Desarranjo do ritmo circadiano na fibromialgia
A fibromialgia, na maior parte das vezes, se manifesta por fadiga, dor difusa migratória, distúrbios do sono e do raciocínio. Muitos estudos têm sido realizados no sentido de se entender melhor essa sintomatologia e um dos aspectos que chama a atenção é a perda da ritmicidade na secreção hormonal e de substâncias ligadas à condução nervosa e à imunidade. Isso porque a secreção hormonal, de neurotransmissores e o comportamento imunológico obedecem a um ritmo circadiano, ou seja, ao longo das 24 horas se comportam de forma previsível e cíclica. Os distúrbios do sono contribuem para o desarranjo do ritmo circadiano, que pode resultar em fadiga, infecções oportunistas, oscilações na pressão arterial, dentre outras manifestações.

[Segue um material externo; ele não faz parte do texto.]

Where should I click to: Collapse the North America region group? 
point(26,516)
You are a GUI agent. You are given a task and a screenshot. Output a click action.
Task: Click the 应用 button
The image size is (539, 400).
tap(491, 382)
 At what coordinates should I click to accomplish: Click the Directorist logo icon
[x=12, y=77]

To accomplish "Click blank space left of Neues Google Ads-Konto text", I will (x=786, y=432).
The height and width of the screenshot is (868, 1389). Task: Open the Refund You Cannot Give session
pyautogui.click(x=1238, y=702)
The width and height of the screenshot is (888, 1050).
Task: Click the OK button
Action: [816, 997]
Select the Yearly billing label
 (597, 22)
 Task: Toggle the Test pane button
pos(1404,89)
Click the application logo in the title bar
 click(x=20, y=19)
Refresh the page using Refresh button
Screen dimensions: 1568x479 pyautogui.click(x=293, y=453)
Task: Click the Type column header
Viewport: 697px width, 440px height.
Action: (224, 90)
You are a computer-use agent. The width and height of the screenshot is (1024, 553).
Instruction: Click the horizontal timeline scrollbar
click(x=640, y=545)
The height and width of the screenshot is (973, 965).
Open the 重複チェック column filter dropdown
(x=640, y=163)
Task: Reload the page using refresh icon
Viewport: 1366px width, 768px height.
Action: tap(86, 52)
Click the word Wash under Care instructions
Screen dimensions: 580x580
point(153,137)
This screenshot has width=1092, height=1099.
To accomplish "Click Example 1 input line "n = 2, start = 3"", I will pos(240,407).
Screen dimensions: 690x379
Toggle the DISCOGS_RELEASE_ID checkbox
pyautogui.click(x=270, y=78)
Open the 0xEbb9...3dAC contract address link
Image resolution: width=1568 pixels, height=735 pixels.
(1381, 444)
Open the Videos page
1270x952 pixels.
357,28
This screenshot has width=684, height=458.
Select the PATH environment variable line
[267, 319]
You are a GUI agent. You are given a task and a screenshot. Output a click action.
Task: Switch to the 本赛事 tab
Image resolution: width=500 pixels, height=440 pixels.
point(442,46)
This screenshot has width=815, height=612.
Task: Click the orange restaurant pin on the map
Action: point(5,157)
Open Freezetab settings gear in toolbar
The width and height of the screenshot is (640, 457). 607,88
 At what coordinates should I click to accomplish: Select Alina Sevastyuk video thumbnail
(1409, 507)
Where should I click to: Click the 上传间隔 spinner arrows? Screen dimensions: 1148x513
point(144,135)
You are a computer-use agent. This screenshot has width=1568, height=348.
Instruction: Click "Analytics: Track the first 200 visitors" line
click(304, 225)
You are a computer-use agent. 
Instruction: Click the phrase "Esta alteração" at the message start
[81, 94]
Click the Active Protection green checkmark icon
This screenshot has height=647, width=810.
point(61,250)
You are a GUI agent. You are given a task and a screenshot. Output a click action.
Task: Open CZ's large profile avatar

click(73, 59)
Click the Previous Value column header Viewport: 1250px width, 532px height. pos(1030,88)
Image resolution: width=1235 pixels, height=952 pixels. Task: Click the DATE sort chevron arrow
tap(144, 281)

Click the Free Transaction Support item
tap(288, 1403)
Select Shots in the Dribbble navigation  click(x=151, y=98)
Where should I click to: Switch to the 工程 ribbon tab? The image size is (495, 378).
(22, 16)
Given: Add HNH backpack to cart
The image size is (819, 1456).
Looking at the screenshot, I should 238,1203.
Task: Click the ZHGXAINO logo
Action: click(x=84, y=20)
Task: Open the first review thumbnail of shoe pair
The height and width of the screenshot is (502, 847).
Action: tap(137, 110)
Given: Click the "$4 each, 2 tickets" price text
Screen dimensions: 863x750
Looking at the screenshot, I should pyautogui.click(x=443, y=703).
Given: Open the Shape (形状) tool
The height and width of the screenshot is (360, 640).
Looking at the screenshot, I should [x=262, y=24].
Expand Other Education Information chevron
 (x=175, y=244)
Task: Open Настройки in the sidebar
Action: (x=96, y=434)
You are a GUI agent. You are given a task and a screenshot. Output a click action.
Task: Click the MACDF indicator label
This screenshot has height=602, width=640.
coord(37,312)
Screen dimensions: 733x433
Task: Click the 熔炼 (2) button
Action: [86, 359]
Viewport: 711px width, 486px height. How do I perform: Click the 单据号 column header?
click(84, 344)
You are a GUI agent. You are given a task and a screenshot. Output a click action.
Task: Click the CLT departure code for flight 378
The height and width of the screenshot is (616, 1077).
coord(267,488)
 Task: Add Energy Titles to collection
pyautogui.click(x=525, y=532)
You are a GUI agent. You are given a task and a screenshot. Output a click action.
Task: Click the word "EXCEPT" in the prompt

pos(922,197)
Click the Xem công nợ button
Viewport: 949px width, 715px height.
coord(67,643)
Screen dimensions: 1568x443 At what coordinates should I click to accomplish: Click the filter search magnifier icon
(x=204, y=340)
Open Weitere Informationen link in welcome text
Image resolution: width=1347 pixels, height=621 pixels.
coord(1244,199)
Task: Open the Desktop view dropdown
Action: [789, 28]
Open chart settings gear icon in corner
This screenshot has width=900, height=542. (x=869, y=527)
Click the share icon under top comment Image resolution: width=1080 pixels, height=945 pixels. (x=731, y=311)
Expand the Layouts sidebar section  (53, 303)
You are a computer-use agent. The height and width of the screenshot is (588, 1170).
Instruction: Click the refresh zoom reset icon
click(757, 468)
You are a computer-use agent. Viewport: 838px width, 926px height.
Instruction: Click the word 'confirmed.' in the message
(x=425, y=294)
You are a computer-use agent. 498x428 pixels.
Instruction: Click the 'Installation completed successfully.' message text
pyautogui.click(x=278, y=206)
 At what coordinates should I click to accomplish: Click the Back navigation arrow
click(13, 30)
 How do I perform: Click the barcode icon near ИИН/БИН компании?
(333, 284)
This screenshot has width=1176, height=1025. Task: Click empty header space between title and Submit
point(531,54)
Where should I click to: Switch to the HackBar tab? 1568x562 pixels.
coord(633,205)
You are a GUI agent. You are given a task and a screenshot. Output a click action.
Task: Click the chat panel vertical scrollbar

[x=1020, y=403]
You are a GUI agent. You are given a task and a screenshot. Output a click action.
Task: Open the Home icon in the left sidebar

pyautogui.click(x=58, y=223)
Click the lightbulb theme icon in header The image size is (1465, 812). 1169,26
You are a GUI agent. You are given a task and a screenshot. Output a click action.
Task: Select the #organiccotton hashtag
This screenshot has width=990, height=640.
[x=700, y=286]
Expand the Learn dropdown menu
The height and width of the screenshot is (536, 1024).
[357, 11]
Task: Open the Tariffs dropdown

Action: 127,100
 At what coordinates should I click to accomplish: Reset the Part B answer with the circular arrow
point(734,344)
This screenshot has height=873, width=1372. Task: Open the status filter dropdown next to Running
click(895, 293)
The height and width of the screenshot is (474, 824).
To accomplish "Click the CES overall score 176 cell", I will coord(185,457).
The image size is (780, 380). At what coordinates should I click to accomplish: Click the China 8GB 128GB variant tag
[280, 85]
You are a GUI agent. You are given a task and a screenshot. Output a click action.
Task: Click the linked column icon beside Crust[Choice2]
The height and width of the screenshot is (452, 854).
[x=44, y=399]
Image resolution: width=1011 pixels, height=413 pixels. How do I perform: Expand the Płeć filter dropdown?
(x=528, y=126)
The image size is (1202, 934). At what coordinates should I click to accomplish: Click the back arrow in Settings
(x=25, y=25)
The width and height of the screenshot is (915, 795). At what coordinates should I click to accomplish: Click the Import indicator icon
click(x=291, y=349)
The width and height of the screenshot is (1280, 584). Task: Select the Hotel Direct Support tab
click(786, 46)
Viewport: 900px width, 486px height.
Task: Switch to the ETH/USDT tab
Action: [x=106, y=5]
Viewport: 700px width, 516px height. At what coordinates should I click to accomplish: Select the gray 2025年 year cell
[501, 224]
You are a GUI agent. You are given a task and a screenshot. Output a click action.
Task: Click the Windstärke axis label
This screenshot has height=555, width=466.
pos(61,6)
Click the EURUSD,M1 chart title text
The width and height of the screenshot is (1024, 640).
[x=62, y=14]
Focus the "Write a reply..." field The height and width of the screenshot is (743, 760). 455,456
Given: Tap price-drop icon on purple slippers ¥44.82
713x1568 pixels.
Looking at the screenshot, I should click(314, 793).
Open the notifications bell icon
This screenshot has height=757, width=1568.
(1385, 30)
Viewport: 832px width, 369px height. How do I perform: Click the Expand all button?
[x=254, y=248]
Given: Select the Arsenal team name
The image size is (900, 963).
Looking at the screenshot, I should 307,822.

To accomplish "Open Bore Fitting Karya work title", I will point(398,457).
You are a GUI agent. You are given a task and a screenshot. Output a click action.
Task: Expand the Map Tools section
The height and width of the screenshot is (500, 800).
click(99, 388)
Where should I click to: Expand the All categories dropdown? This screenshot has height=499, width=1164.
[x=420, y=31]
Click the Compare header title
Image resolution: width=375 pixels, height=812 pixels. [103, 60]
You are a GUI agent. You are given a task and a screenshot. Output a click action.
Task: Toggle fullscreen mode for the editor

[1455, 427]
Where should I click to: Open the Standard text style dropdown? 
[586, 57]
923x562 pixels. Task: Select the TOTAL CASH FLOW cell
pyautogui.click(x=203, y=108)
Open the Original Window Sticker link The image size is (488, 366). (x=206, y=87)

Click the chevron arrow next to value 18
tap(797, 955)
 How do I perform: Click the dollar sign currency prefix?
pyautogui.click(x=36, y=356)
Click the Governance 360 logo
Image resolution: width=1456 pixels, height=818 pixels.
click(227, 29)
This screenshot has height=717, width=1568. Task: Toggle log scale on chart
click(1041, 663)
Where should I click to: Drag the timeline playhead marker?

O hipotálamo é uma estrutura do sistema nervoso central que está envolvida com o comportamento. Essa estrutura também está envolvida nas alterações circadianas observadas na fibromialgia. Como nenhum tratamento conhecido até o momento reverte a disfunção do hipotálamo, deve-se abordar a fibromialgia de forma multidisciplinar, ou seja, associando-se às medicações necessárias, atividade física e abordagem comportamental.